**Interviewauszug**
○ ○ ○
Welchen Vorteil bietet eine Liste nach Alter?

Was können junge und alte Generationen voneinander lernen?

Wie begeistern wir junge Menschen für Kommunalpolitik?

Diese und weitere Fragen beantwortet Imke Haake im Rahmen der Interviewreihe “Einstieg. Aufstieg - für Frauen in Politik & Verbänden”. 

Imke Haake

Kreisvorsitzende, Beisitzerin Landesvorstand, FDP


Mein Weg in die Kommunalpolitik

Ich war Schulsprecherin im Schulausschuss der Gemeinde Großenkneten und fand das im Rathaus alles sehr interessant, weil man ja auch das ein oder andere bewegen kann. Drei bis vier Jahre später standen dann die nächsten Kommunalwahlen an und ich wurde gefragt, ob ich nicht Lust hätte zu kandidieren.

Da habe ich gar nicht lange überlegt und dachte mir, das kann ich mal machen, ich habe ja nichts zu verlieren. Das Abi hatte ich gerade hinter mir und war in der Ausbildung. Da ich ein sehr heimatverbundenes Landei bin, wollte ich gerne in der Nähe bleiben. Ich wusste zwar auch, dass noch ein Studium anstünde, aber das passte schon, ich wollte einfach mal anfangen. 

Ich habe mich also aufstellen lassen und wurde im Gemeinderat tätig. Dies mache ich seit mittlerweile 20 Jahren

Die Entscheidung unsere Liste für die Kommunalwahlen
nach Alter aufzustellen 

Wenn wir uns die Zahlen anschauen, sind lediglich rund 11% der Kommunalpolitiker*innen unter vierzig Jahre alt. Die Jugend oder generell jüngere Menschen sind also eher schlecht vertreten. 

Vor kurzem stand dann wieder die Listenaufstellung für die Kommunalwahlen an und irgendwann beim Joggen hatte ich die Idee, dass wir diese Liste ja auch mal nach dem Alter aufstellen könnten.
○ ○ ○
**Rohdaten**
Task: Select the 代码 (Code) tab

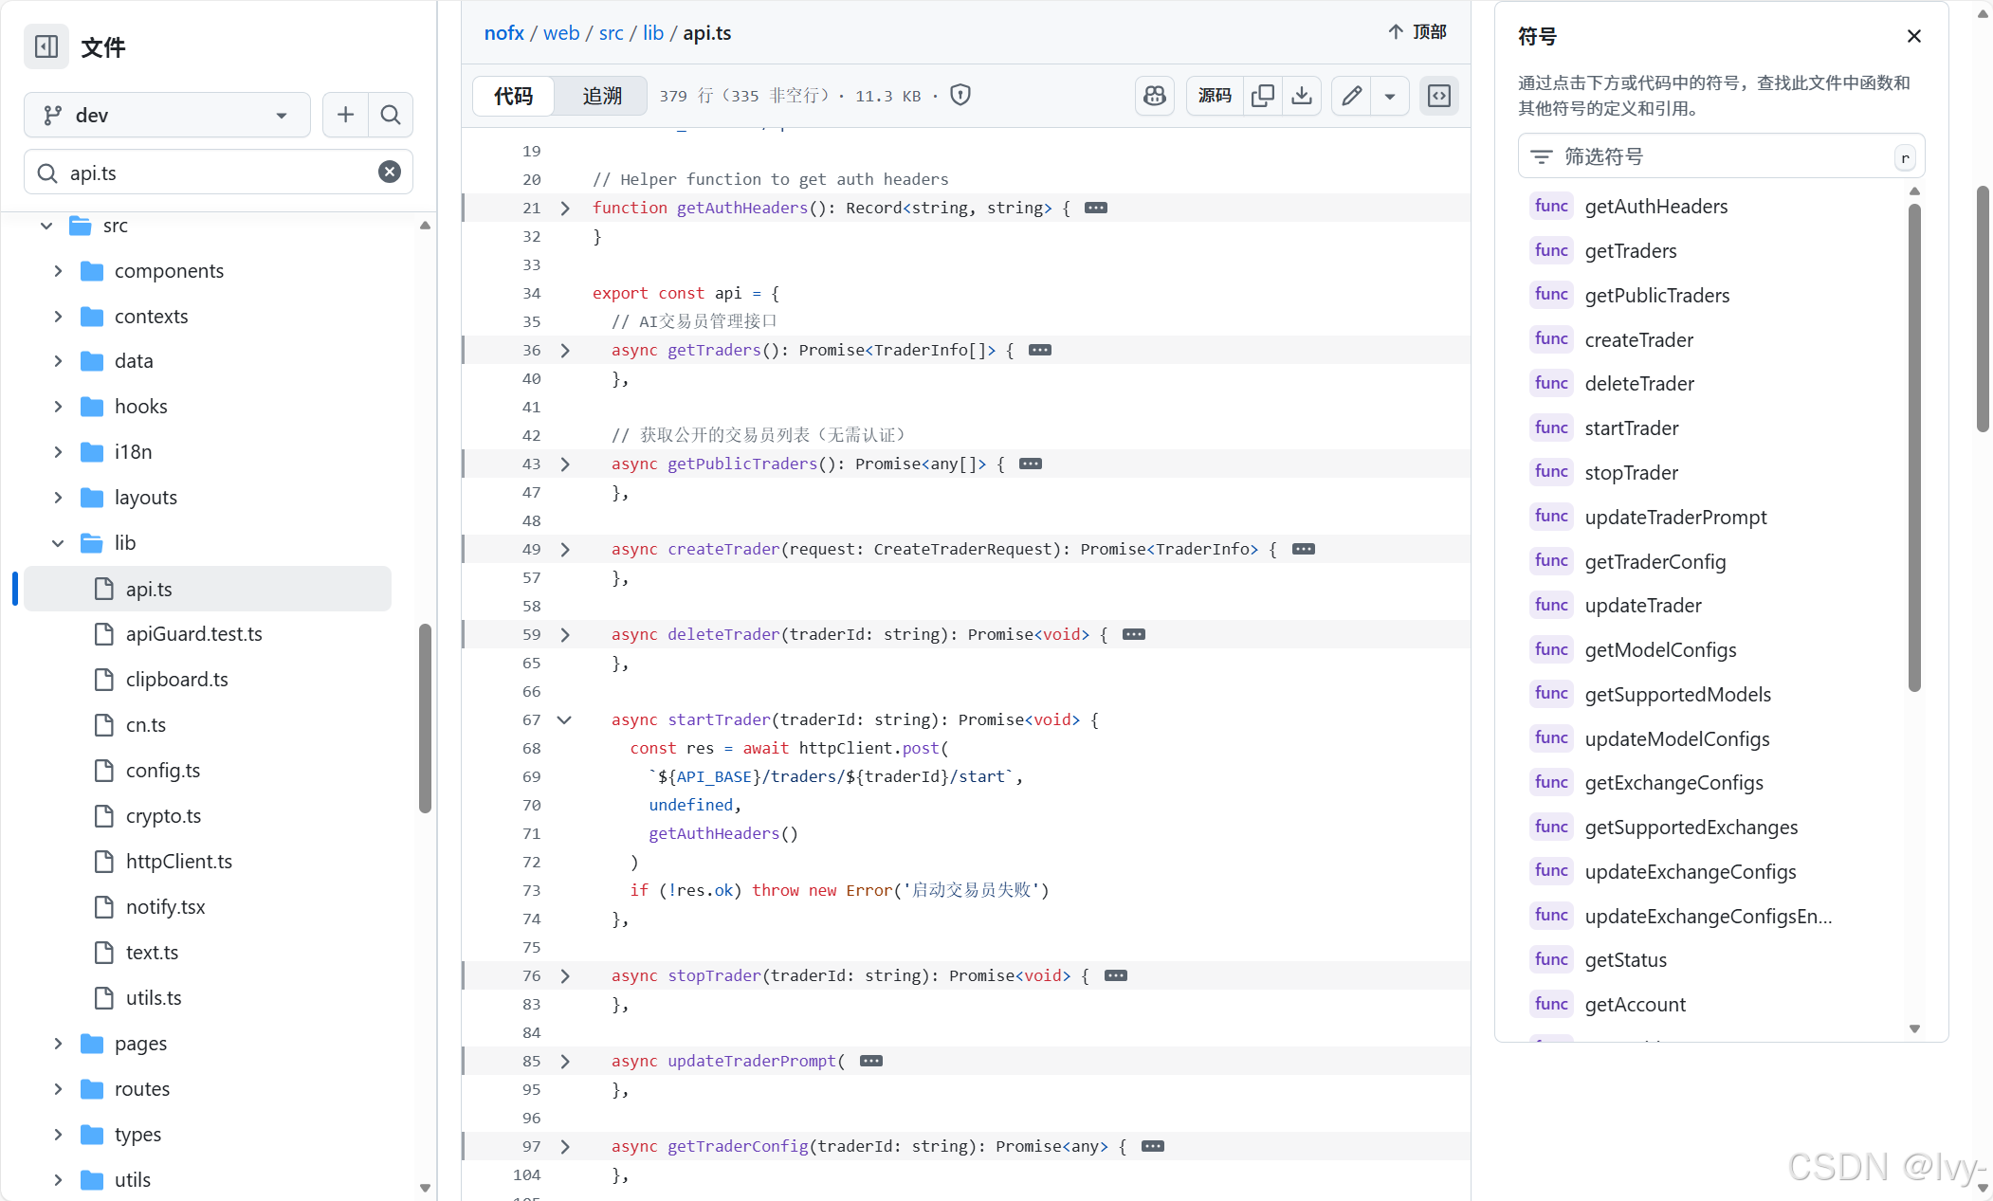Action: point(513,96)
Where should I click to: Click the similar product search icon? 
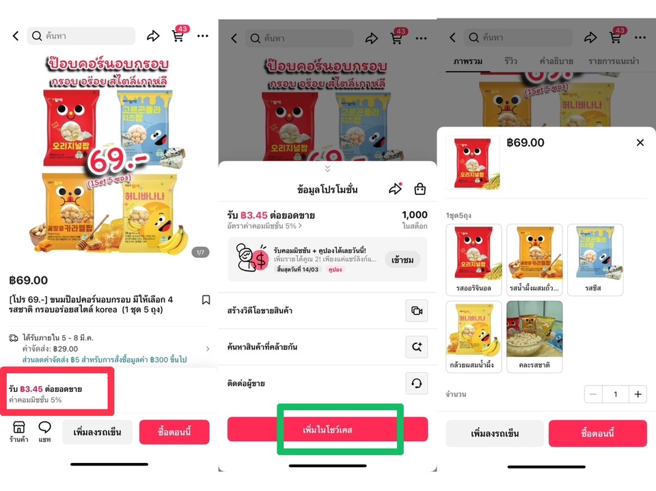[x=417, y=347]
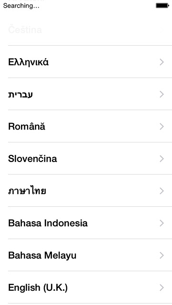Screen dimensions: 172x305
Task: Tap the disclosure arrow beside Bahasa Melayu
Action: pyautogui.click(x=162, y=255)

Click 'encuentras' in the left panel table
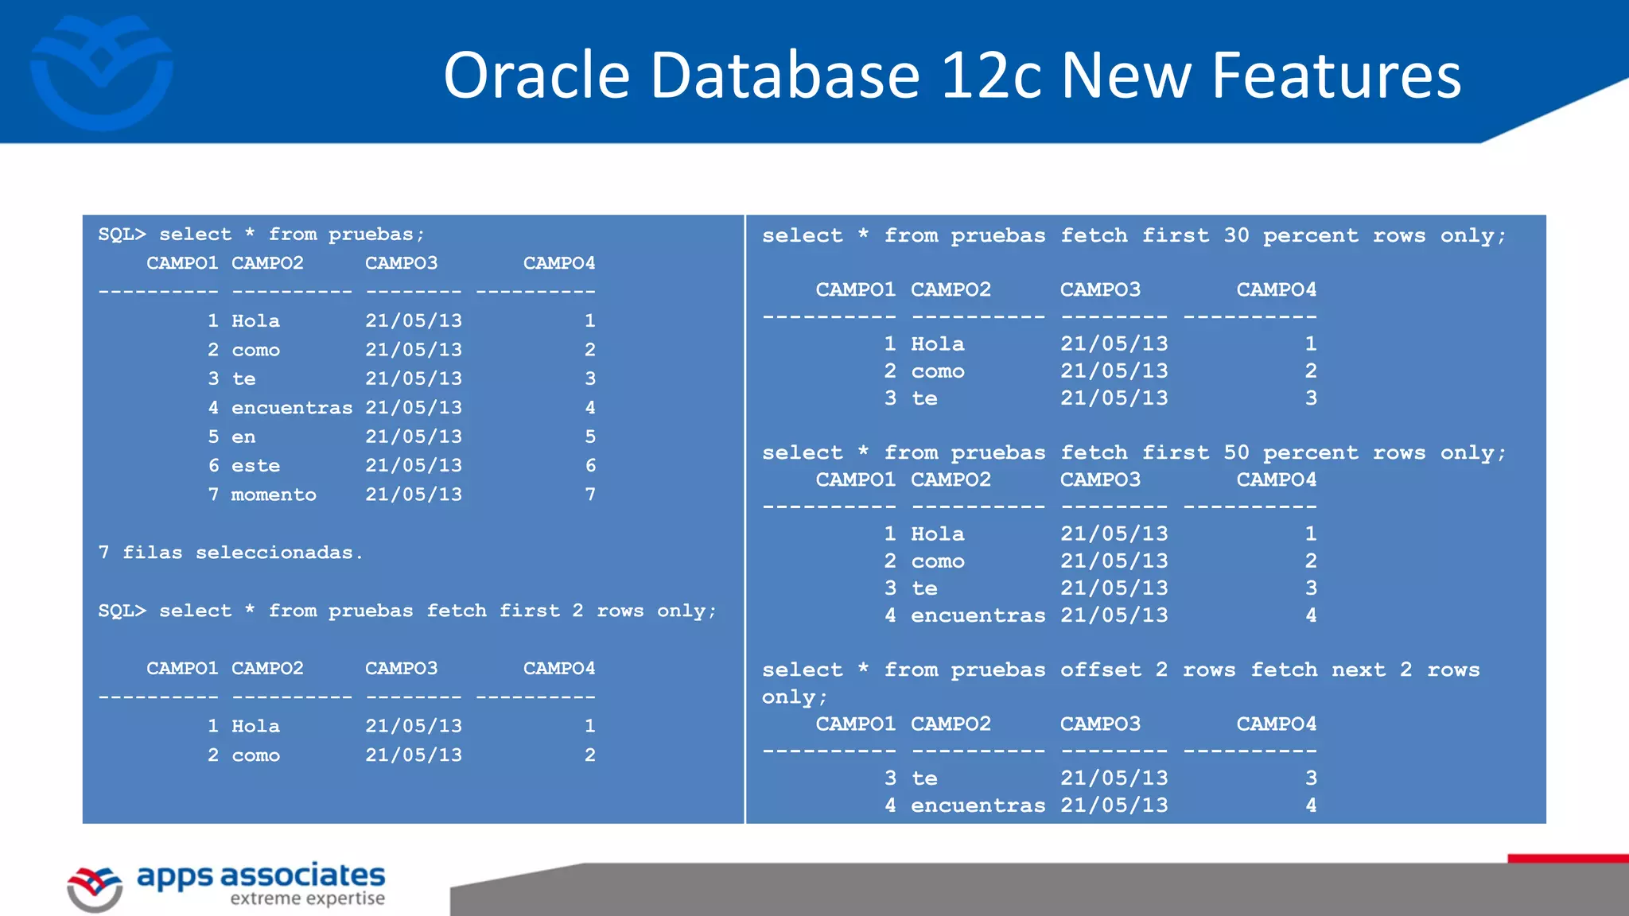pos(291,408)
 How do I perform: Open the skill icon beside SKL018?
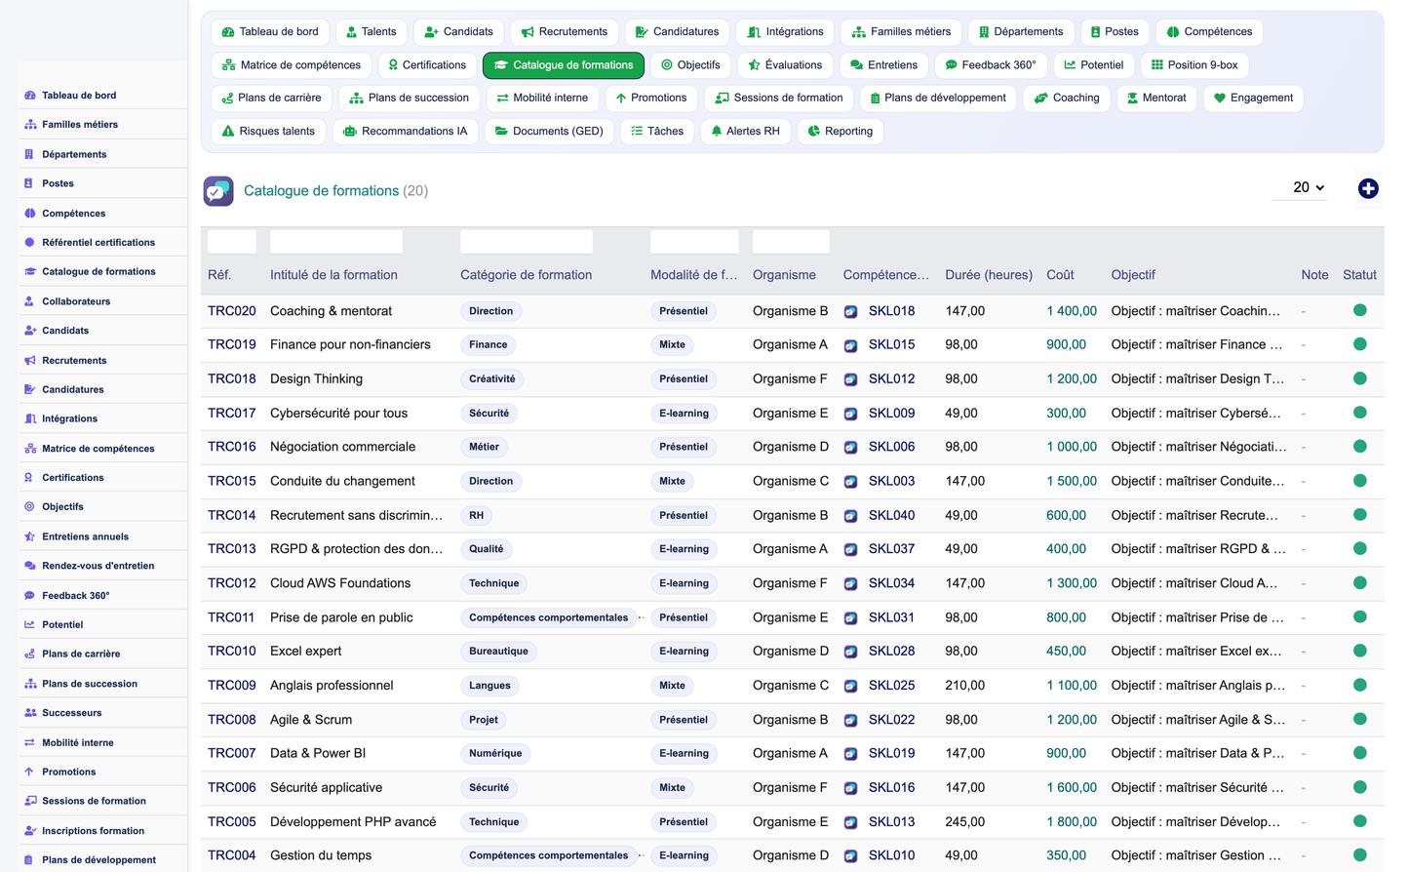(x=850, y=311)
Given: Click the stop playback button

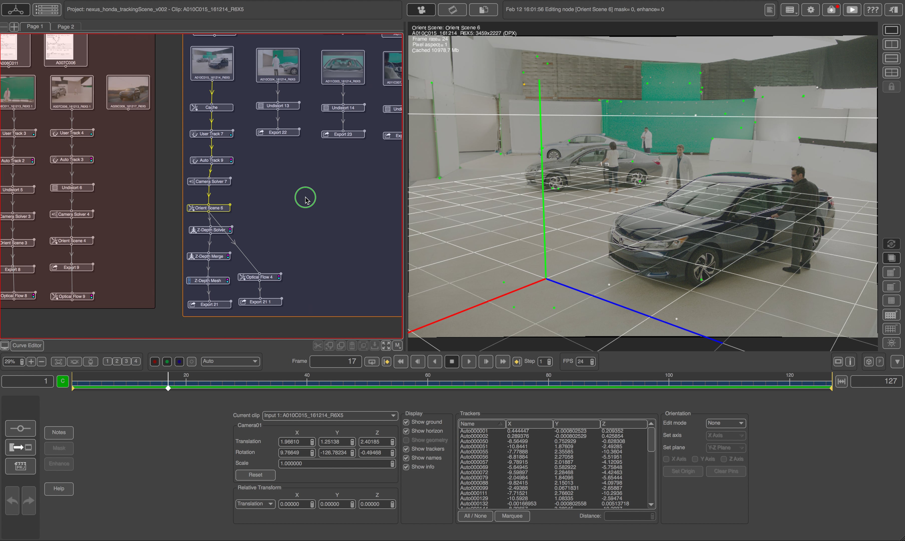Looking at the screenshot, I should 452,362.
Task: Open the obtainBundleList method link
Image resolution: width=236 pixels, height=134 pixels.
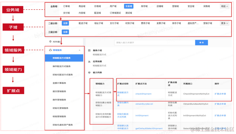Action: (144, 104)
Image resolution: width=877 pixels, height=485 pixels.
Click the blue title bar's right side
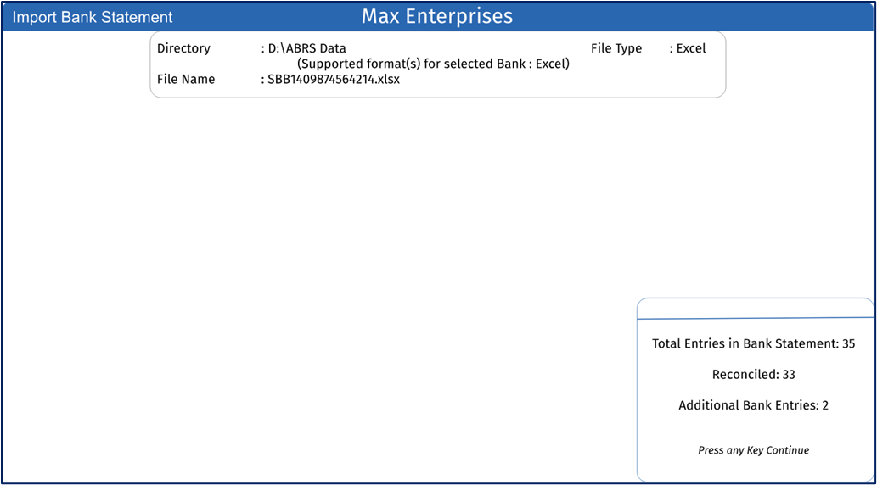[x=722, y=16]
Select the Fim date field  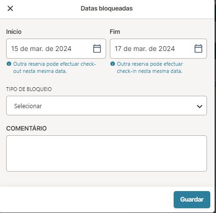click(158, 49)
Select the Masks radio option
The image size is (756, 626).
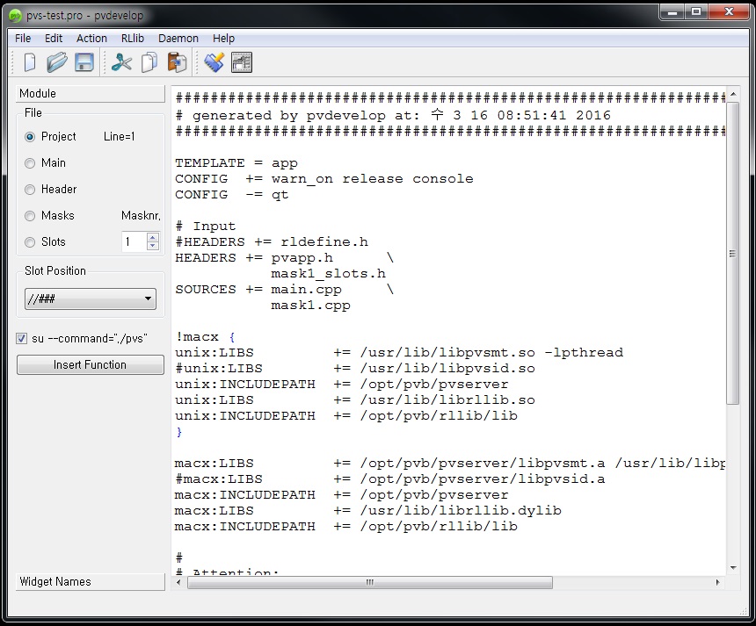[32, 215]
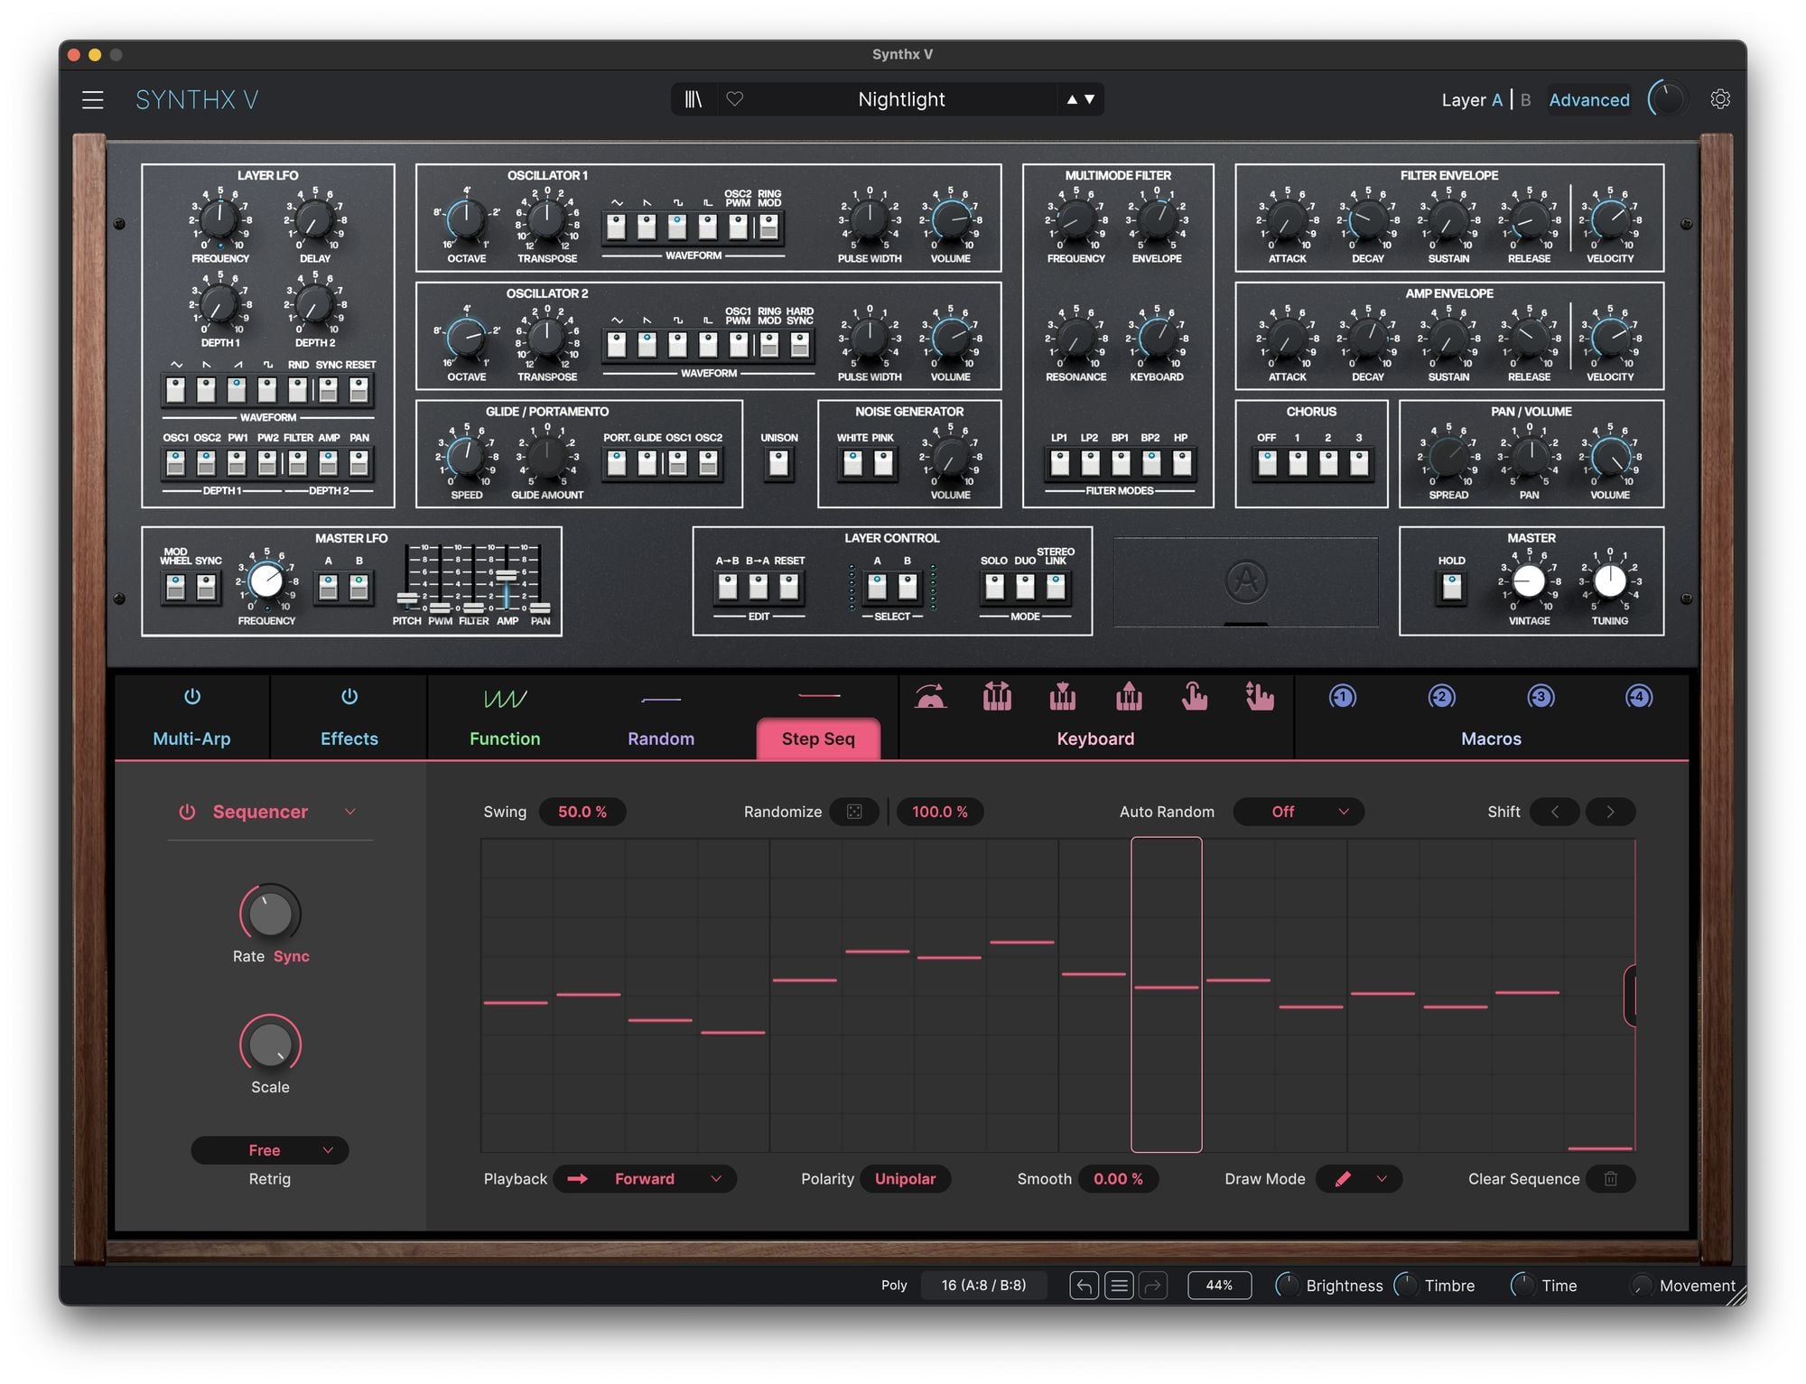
○ ○ ○
**Aufgaben**
1 > Geben Sie den Abschnitt des Interviewauszugs von „Ich habe mich“ bis „eher schlecht vertreten.“ wortgetreu aus.
2 > Nennen Sie sämtliche Fragen, die am Anfang des Interviewauszugs stehen.
Die Zeilen stammen aus einer anderen Quelle als der Interviewauszug.

**Lösungen**
1 >
Ich habe mich also aufstellen lassen und wurde im Gemeinderat tätig. Dies mache ich seit mittlerweile 20 Jahren

Die Entscheidung unsere Liste für die Kommunalwahlen
nach Alter aufzustellen 

Wenn wir uns die Zahlen anschauen, sind lediglich rund 11% der Kommunalpolitiker*innen unter vierzig Jahre alt. Die Jugend oder generell jüngere Menschen sind also eher schlecht vertreten.

2 >
Welchen Vorteil bietet eine Liste nach Alter?
Was können junge und alte Generationen voneinander lernen?
Wie begeistern wir junge Menschen für Kommunalpolitik?